* [WORK TASK]:
Using the listing below, copy every line that mentions "size".

* [DATA RECORDS]:
• • • • •

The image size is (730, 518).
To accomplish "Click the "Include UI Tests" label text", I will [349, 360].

• • • • •

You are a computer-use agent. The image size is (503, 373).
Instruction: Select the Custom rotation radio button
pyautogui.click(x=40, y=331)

• • • • •

* [RESPONSE TO THE TASK]:
The image size is (730, 518).
You are a computer-use agent. The image size is (503, 373).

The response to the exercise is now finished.